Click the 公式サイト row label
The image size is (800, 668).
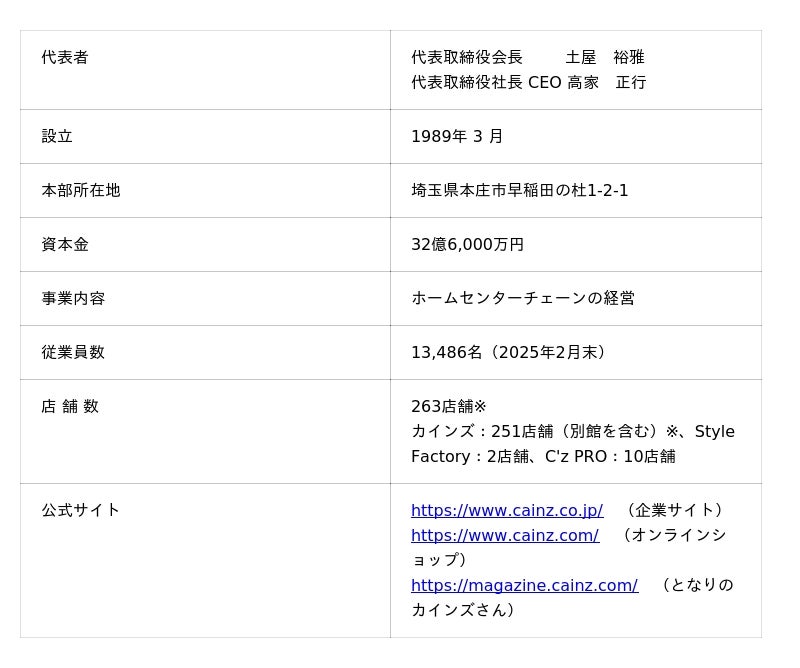point(81,510)
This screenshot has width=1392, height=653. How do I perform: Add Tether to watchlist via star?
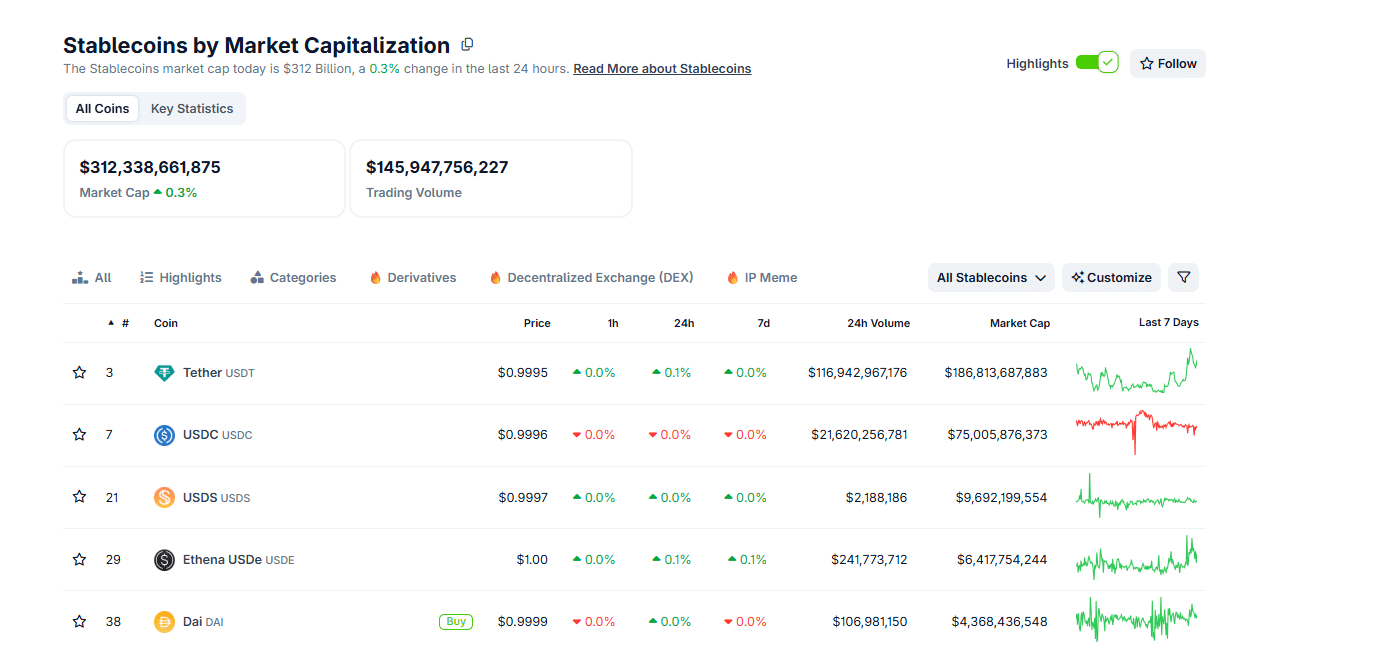pos(79,372)
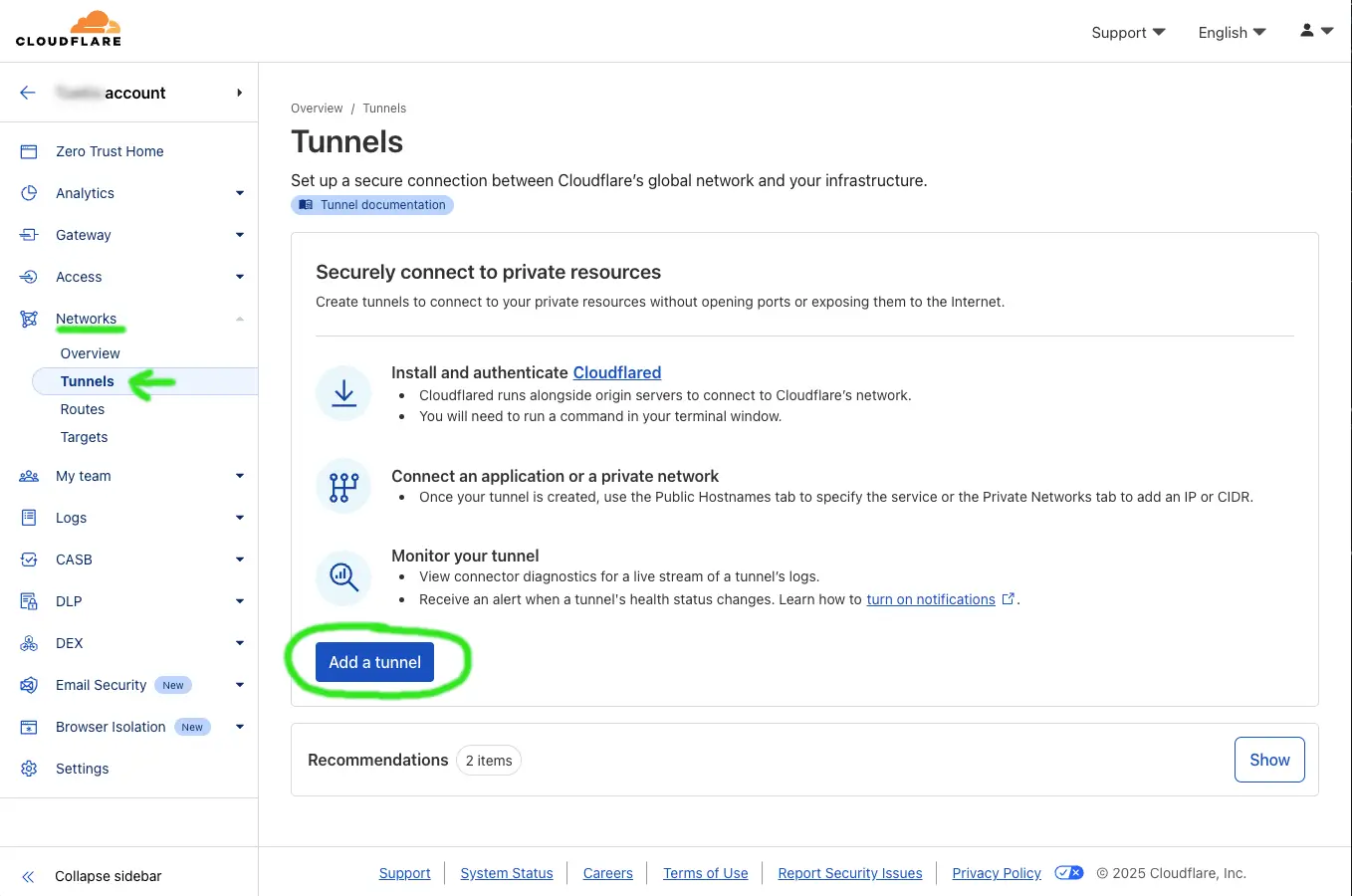This screenshot has height=896, width=1352.
Task: Select Tunnels in the Networks submenu
Action: [87, 380]
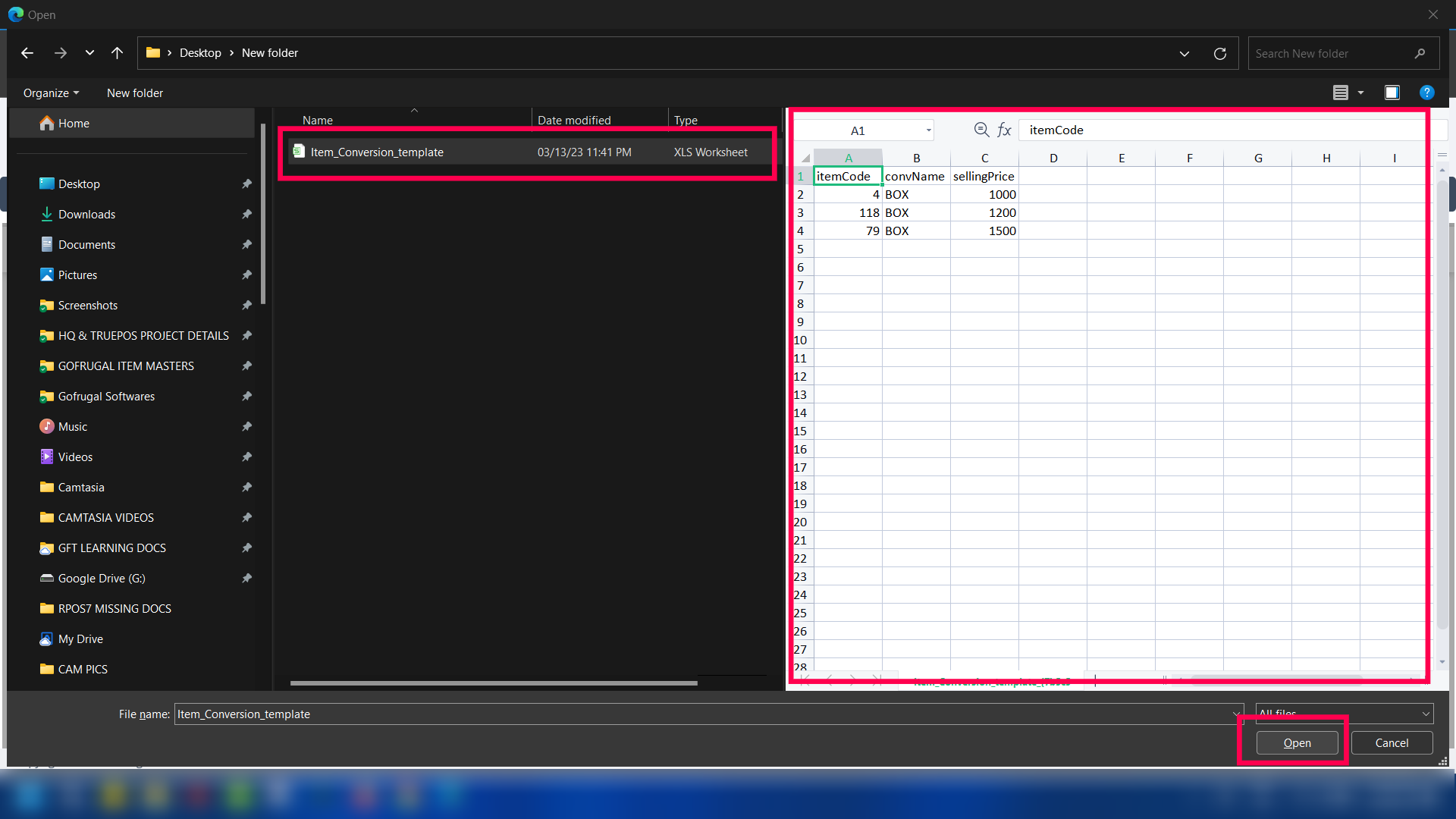This screenshot has height=819, width=1456.
Task: Expand the address bar history chevron
Action: pyautogui.click(x=1184, y=54)

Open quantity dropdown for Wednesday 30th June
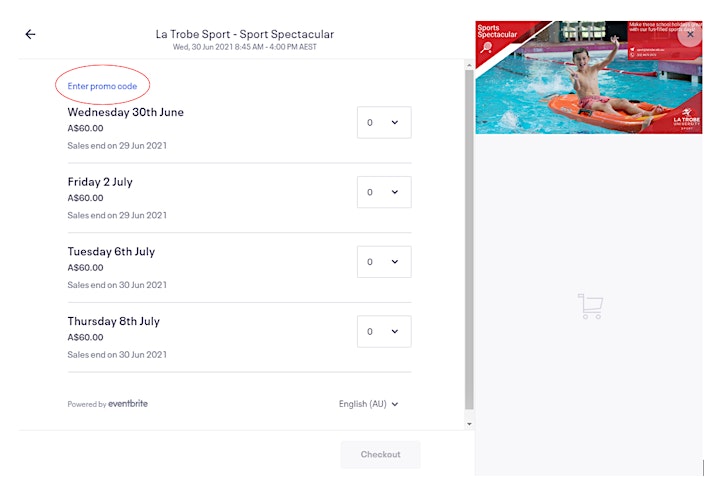[384, 123]
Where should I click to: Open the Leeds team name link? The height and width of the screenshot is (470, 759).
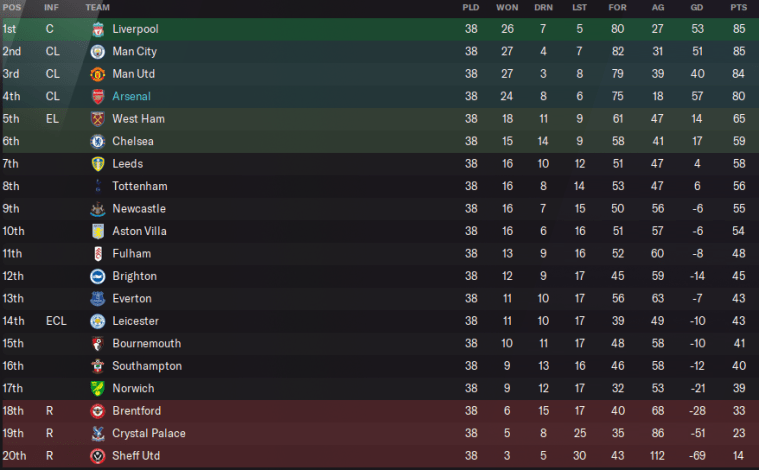[128, 164]
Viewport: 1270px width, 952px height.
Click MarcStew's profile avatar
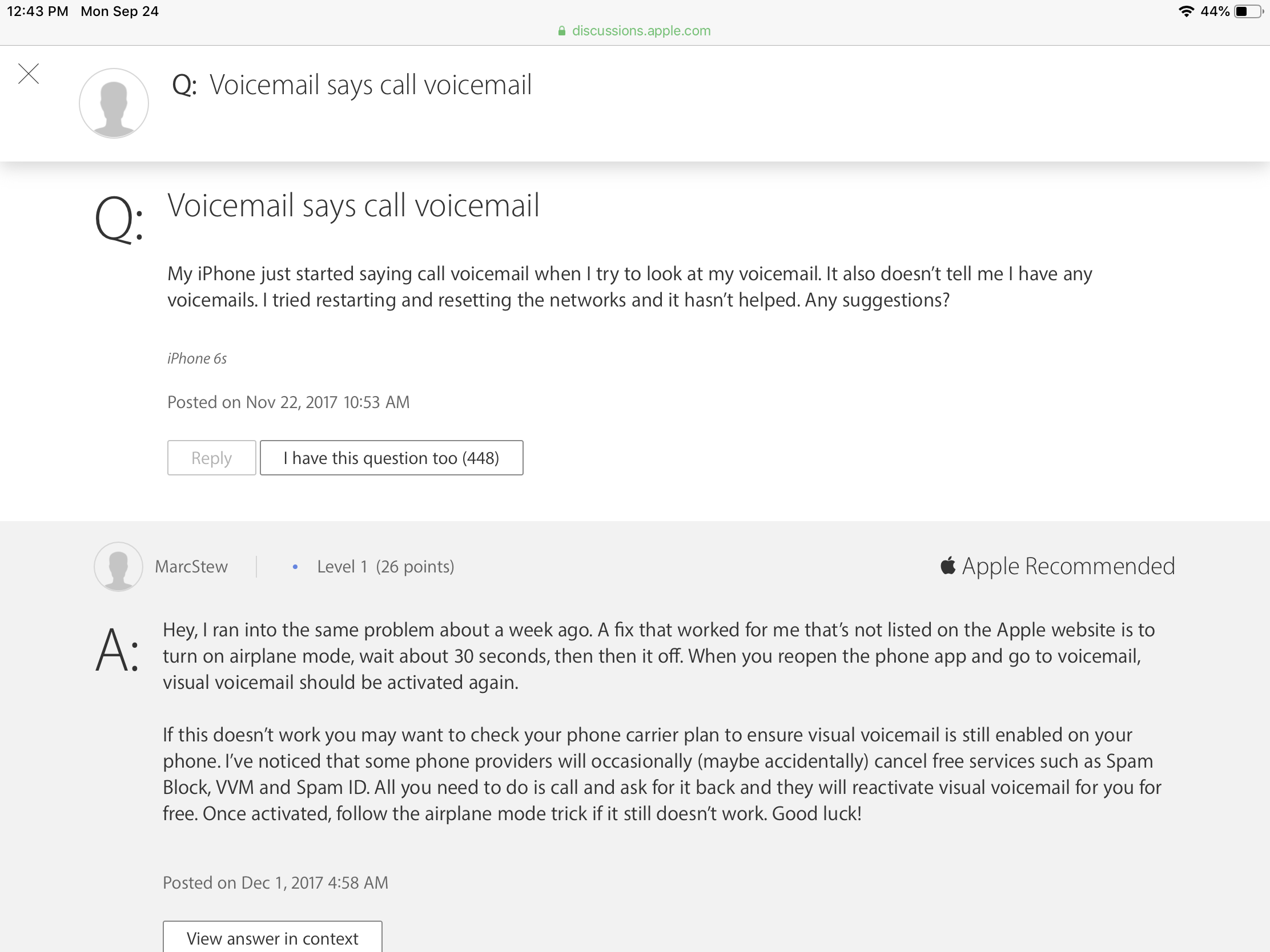point(118,566)
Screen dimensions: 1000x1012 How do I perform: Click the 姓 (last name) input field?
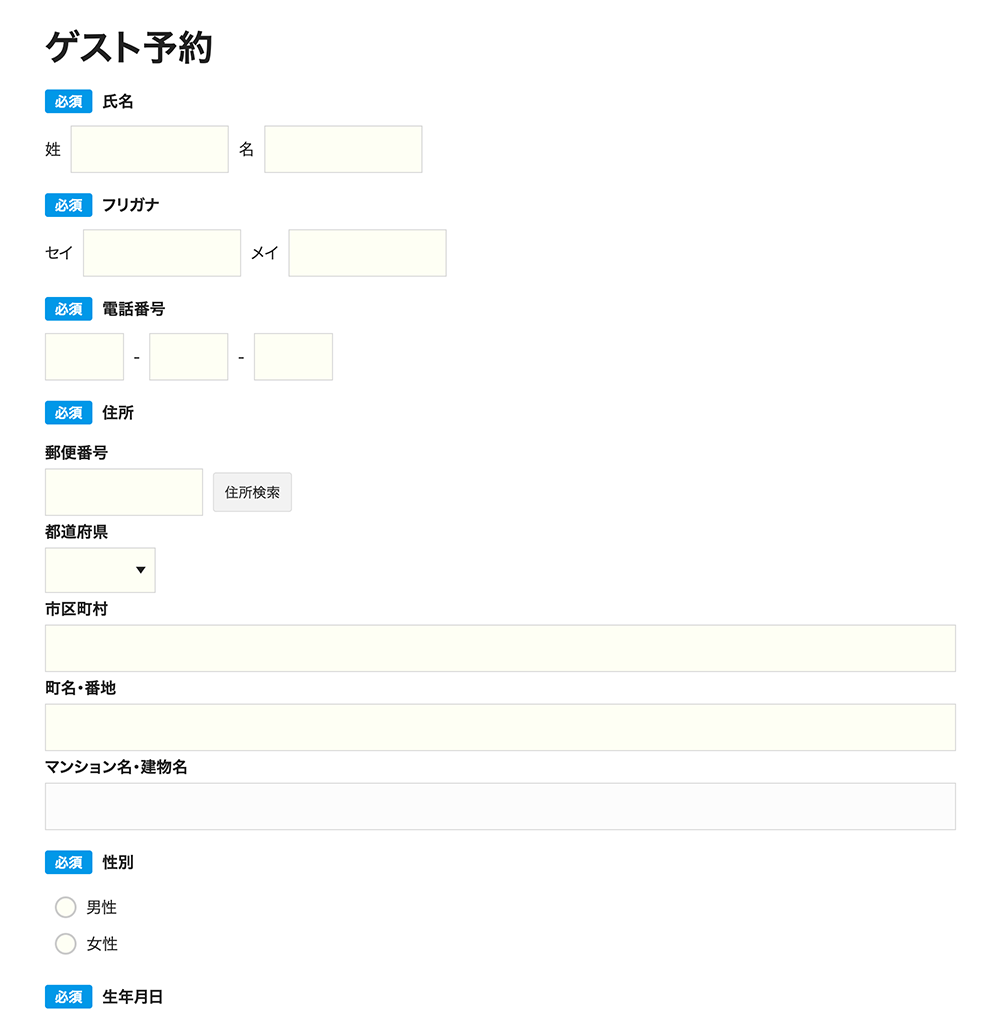point(149,149)
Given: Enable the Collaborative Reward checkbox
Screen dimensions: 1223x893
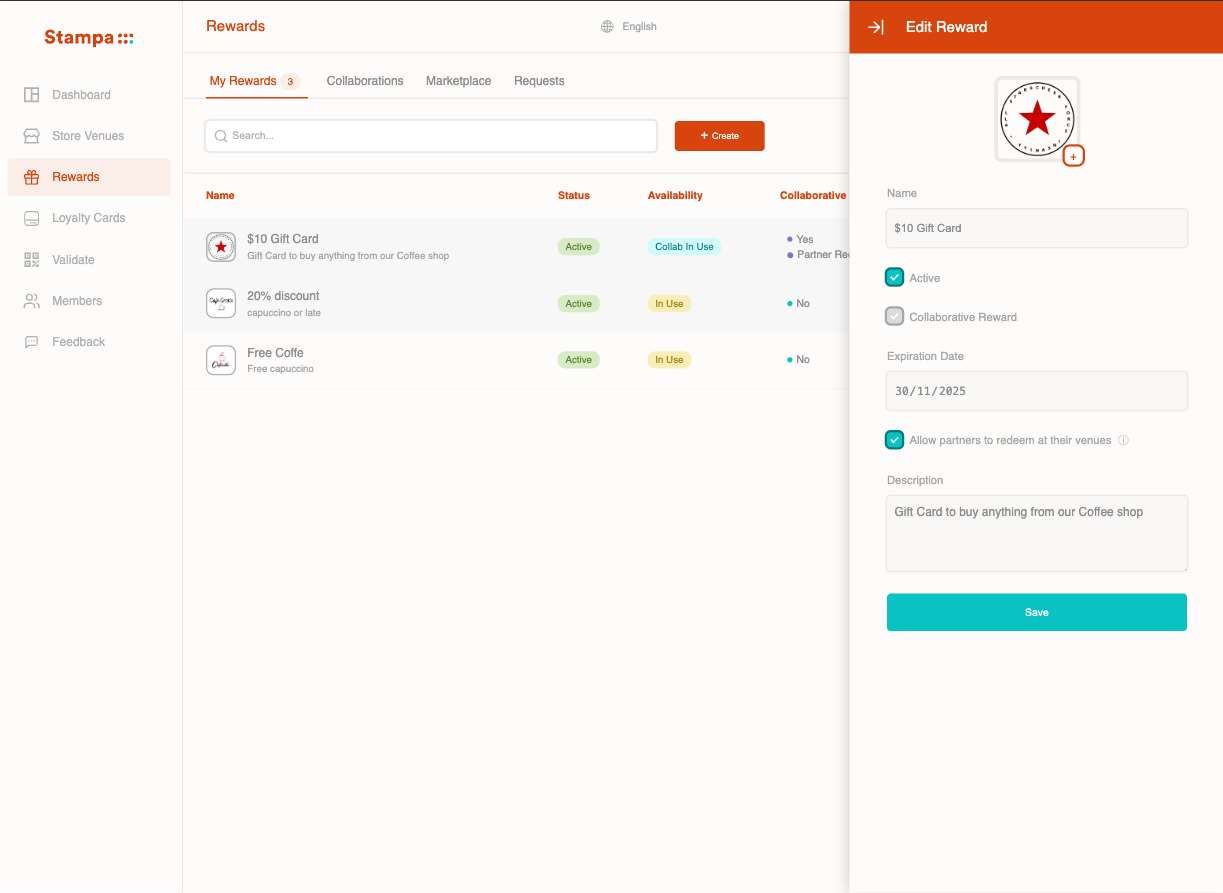Looking at the screenshot, I should click(x=894, y=316).
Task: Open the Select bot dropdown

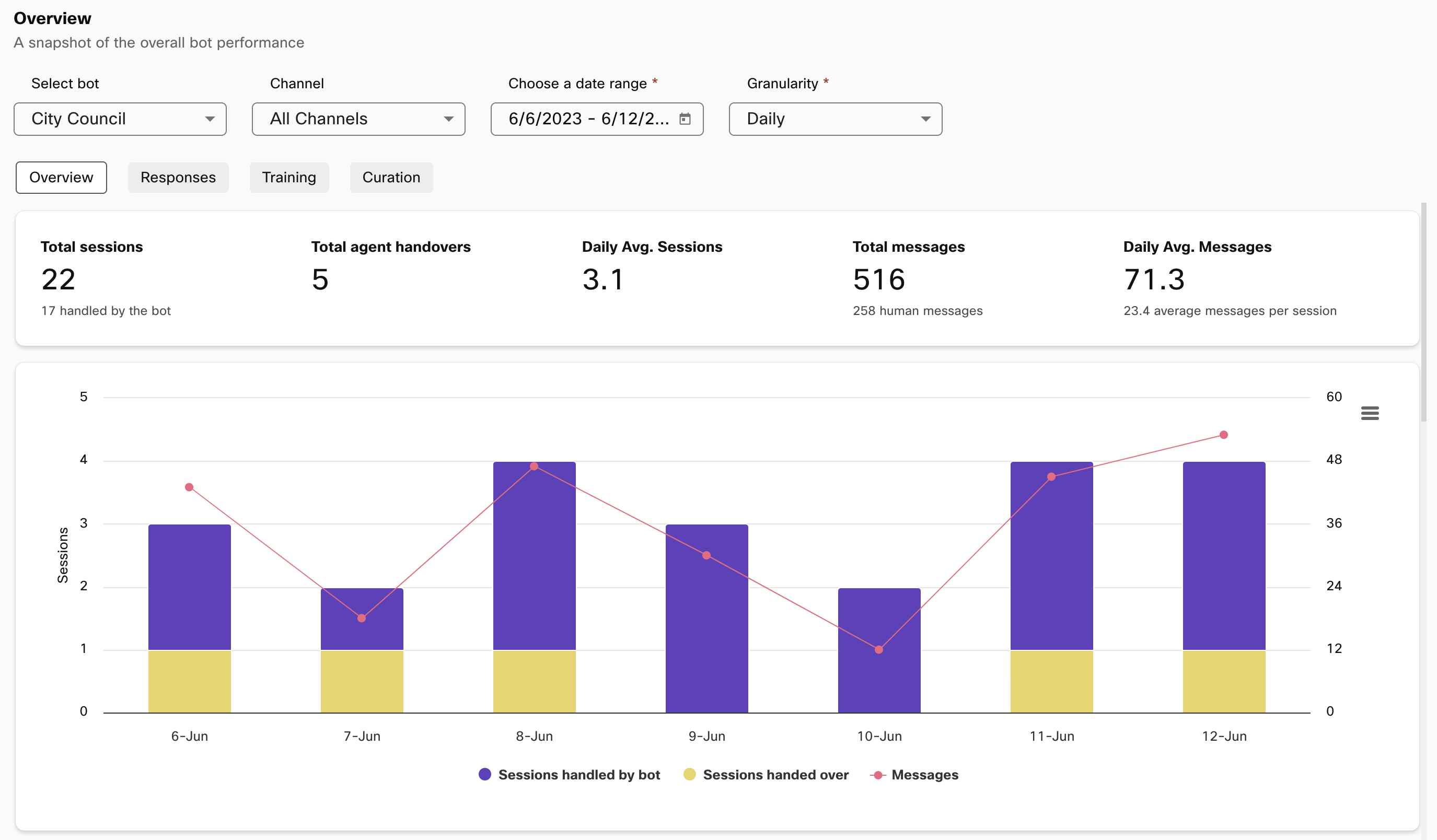Action: pyautogui.click(x=121, y=118)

##############################

■ **What to work on**: Return the text of every record above verbatim, line for line, omitting the pictures from your answer.

■ **Written reply**:
Click the 公式サイト row label
The image size is (800, 668).
point(81,510)
This screenshot has width=1392, height=653. How do I perform: Add Tether to watchlist via star?
pos(79,372)
This screenshot has height=896, width=1352.
Task: Select Tunnels in the Networks submenu
Action: [87, 380]
This screenshot has height=819, width=1456.
Task: Expand the address bar history chevron
Action: pyautogui.click(x=1184, y=54)

Open quantity dropdown for Wednesday 30th June
[384, 123]
Where should I click to: Open the Leeds team name link? The height and width of the screenshot is (470, 759).
[128, 164]
Viewport: 1270px width, 952px height.
Click MarcStew's profile avatar
point(118,566)
Screen dimensions: 1000x1012 How do I perform: Click the 姓 (last name) input field?
point(149,149)
Given: Enable the Collaborative Reward checkbox
Screen dimensions: 1223x893
Looking at the screenshot, I should click(x=894, y=316).
Task: Open the Select bot dropdown

Action: pyautogui.click(x=121, y=118)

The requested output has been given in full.